Inflammation promotes endothelial damage leading to vascular smooth muscle cell (VSMC) hyperplasia, vasoconstriction, and vascular remodelling resulting in an increased pulmonary arterial pressure¹. As TNF‐α decreases the bioavailability of NO in systemic vessels, we investigated the effects of TNF‐α on vasodilation in isolated pulmonary arteries (PA).PA segments were isolated from terminally‐anaesthetised Wistar rats and vessel rings were pre‐incubated in DMEM (+/‐ TNF‐α, 1000U/mL) for 2 or 6 hours before mounting on a wire myograph. U46691 (400nM) was used to generate pre‐tone and cumulative dose‐response curves generated for carbachol (CC) and sodium nitroprusside (SNP). Data was normalised to maximal KCl contraction and significance taken as P<0.05.Responses to KCl and U46691 were not significantly different between control and TNF‐α treatments.
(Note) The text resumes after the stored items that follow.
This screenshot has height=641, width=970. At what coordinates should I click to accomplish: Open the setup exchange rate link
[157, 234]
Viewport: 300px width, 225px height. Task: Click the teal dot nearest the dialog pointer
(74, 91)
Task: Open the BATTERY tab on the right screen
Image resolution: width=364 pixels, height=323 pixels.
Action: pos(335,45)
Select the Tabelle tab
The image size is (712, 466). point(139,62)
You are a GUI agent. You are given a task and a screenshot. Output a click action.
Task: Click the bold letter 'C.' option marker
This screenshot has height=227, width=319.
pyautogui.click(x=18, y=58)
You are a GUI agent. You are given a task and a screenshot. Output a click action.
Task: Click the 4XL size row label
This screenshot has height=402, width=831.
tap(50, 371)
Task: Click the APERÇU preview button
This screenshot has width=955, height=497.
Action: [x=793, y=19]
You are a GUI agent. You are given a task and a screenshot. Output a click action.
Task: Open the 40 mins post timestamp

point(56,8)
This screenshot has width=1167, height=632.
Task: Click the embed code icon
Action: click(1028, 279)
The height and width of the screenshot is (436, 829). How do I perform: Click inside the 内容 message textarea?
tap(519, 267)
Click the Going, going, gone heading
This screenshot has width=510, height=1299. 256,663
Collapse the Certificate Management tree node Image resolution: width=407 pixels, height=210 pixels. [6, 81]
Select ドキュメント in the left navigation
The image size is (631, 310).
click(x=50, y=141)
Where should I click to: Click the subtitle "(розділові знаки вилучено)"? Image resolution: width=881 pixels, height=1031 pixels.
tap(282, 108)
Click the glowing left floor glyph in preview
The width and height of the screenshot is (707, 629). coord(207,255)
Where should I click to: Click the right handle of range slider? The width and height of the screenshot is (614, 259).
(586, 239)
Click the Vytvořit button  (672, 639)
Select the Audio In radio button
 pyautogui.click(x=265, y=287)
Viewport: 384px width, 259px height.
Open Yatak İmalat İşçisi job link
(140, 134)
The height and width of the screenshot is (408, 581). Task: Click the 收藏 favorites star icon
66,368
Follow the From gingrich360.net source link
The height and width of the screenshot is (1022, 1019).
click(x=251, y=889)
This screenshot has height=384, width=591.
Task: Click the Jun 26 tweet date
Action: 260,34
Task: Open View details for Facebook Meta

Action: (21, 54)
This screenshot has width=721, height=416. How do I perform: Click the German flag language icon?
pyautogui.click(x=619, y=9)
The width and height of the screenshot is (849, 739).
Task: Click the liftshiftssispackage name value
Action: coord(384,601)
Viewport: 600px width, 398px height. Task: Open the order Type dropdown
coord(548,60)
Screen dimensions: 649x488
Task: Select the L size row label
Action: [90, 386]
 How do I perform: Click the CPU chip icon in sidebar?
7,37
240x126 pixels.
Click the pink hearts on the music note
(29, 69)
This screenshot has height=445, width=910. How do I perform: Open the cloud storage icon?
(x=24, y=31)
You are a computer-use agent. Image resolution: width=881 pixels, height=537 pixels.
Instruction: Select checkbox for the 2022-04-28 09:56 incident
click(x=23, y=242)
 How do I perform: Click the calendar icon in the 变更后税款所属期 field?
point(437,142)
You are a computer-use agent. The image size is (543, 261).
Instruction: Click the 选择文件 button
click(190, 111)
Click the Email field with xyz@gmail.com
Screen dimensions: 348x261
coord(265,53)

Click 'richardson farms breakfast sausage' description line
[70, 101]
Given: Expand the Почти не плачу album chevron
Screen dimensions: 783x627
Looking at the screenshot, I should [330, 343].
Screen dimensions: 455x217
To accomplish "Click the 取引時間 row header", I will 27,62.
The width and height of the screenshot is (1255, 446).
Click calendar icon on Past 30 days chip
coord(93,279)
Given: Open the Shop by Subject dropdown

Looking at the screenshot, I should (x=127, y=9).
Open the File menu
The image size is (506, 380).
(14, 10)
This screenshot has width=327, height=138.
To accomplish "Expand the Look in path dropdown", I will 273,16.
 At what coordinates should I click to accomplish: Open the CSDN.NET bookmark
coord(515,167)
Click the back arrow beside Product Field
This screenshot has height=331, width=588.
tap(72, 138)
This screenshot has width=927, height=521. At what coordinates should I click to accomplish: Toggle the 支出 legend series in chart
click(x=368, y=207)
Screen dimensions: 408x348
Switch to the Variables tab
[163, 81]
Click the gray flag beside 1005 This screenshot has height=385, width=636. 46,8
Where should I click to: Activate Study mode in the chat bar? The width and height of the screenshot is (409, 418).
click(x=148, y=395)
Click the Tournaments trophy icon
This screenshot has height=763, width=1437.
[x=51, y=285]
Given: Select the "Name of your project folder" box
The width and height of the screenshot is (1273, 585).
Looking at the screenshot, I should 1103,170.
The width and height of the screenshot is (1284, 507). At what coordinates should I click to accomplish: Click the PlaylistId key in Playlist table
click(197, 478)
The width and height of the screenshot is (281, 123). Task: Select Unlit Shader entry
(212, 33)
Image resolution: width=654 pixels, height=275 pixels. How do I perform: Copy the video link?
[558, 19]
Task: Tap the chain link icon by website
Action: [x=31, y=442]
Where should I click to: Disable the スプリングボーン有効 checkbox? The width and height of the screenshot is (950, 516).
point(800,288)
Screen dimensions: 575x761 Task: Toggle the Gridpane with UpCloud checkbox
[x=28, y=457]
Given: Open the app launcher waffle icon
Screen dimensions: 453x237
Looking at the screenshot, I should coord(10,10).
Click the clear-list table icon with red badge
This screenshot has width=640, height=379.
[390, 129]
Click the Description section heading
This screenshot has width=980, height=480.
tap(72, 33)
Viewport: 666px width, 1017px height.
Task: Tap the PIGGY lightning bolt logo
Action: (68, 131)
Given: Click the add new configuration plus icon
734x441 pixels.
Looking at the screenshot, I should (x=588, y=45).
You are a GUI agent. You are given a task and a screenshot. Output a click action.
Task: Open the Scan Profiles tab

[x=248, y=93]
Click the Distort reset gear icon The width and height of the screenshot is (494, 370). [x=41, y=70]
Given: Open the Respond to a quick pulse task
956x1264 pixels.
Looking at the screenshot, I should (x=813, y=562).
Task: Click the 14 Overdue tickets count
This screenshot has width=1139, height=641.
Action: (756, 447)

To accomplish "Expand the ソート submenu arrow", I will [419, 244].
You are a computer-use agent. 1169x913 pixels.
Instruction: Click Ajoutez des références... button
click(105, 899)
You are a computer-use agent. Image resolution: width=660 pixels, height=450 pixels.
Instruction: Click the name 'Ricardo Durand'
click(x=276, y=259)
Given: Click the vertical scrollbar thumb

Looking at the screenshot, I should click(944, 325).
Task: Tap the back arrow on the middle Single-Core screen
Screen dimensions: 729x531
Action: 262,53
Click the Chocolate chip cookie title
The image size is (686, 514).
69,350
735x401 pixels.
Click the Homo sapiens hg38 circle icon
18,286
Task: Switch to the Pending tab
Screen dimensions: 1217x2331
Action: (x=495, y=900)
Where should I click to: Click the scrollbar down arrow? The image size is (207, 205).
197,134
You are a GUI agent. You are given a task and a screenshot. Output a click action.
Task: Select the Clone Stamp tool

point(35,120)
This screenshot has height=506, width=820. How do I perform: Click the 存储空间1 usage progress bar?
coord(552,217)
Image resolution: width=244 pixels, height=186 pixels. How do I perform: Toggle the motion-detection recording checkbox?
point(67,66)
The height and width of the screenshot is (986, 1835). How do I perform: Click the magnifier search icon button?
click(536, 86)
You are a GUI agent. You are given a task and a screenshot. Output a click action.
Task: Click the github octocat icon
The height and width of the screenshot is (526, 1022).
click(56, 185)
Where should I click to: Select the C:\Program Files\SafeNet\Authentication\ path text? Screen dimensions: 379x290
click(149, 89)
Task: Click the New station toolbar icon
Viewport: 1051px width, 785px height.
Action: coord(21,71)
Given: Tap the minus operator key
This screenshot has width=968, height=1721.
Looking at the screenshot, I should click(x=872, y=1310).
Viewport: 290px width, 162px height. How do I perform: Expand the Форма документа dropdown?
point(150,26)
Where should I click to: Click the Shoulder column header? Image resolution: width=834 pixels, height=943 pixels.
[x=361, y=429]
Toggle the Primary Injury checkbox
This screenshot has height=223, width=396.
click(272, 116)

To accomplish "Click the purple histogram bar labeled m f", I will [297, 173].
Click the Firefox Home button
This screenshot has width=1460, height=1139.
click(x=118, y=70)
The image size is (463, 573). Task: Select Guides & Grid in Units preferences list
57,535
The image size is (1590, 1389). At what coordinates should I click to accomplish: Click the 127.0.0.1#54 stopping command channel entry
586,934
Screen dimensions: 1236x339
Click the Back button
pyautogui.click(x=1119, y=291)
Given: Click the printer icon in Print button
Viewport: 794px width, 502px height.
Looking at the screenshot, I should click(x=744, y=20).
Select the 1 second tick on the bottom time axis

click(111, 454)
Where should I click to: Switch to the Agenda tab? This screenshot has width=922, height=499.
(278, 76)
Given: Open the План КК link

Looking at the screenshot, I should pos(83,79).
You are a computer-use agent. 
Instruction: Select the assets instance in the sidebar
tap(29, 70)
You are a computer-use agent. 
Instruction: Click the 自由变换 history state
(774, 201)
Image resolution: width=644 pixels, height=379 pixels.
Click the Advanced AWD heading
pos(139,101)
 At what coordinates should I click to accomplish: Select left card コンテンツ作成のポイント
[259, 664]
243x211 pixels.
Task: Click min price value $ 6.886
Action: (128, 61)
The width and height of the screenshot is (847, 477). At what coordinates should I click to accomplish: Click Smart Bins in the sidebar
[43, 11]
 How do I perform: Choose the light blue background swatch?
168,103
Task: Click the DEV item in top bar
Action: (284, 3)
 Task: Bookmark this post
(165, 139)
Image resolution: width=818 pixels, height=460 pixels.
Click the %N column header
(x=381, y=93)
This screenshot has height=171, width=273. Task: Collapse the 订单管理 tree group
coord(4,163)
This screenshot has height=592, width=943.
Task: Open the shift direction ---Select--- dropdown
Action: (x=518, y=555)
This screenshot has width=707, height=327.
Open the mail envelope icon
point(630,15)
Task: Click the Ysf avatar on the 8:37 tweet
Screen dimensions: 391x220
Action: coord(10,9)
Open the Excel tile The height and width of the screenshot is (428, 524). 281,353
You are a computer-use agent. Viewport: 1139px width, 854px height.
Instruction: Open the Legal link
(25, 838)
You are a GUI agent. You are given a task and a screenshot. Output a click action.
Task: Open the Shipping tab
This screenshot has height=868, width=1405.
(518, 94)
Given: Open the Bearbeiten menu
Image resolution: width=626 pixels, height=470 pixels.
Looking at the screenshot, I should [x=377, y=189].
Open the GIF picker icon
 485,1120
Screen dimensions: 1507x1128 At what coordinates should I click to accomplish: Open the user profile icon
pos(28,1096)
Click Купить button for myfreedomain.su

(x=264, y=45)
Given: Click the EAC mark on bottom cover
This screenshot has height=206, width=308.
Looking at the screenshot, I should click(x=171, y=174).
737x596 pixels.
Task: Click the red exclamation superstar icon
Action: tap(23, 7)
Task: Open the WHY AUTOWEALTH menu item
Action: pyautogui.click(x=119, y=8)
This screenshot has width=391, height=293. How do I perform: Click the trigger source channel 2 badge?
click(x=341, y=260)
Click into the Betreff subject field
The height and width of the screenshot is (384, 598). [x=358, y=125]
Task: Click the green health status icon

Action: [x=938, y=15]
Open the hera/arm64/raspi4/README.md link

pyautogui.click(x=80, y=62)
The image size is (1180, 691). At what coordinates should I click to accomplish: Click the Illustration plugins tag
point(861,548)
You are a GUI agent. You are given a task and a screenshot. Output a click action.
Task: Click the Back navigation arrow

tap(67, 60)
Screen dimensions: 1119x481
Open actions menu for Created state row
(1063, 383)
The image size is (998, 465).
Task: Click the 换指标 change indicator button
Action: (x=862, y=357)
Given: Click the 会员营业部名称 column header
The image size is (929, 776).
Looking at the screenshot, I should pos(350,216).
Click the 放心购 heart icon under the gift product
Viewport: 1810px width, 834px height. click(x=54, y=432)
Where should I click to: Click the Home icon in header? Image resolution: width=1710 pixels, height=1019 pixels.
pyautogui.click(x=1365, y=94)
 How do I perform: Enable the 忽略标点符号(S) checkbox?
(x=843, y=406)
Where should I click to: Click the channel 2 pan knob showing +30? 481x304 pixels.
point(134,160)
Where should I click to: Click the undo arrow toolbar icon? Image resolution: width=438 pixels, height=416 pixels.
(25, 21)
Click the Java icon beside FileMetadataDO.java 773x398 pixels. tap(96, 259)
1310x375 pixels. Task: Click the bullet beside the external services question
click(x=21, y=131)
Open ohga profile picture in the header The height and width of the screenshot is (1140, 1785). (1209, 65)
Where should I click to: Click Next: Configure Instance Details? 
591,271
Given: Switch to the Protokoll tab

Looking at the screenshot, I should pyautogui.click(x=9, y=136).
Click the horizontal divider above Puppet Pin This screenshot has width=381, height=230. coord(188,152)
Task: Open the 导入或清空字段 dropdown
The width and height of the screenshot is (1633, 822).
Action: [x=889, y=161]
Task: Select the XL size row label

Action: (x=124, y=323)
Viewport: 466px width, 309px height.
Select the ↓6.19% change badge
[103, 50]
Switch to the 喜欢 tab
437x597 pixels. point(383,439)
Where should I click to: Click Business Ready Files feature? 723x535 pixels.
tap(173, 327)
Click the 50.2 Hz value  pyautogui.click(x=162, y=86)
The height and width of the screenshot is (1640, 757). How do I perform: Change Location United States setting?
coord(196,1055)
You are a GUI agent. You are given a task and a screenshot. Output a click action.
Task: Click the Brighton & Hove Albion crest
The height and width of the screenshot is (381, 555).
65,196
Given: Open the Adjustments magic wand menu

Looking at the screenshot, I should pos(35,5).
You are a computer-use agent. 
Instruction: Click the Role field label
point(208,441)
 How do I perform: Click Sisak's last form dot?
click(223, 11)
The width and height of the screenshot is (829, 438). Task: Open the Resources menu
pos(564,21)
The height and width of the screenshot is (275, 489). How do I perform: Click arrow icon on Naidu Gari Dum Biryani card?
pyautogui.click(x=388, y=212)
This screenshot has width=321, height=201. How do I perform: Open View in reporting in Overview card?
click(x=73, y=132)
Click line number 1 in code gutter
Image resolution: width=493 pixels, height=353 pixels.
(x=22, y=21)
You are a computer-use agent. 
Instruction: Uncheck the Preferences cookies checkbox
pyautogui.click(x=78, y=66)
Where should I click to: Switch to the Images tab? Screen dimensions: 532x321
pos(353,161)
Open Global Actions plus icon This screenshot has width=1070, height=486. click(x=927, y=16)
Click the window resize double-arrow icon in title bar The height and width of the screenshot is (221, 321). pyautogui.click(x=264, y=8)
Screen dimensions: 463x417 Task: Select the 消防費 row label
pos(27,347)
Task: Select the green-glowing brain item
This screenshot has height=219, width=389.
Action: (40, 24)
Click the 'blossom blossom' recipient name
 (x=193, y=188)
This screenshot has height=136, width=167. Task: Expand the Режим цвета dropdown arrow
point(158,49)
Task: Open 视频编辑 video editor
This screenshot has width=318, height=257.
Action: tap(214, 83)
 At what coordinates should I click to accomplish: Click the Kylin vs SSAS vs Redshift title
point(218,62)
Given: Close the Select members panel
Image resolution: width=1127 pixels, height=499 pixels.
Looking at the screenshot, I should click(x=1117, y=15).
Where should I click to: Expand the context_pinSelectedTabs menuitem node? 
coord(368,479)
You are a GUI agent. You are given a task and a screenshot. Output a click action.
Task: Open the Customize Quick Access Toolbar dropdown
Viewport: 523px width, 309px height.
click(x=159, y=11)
CC and SNP relaxed pre‐constricted rings but TNF‐α treated rings were significantly less responsive at all doses of either CC or SNP. No difference was noticed between 2 or 6 hours of TNF‐α treatments.This data suggests that TNF‐α pre‐treatment had no effect on the VSMC vasoconstrictor ability but does alter the dilator response to NO.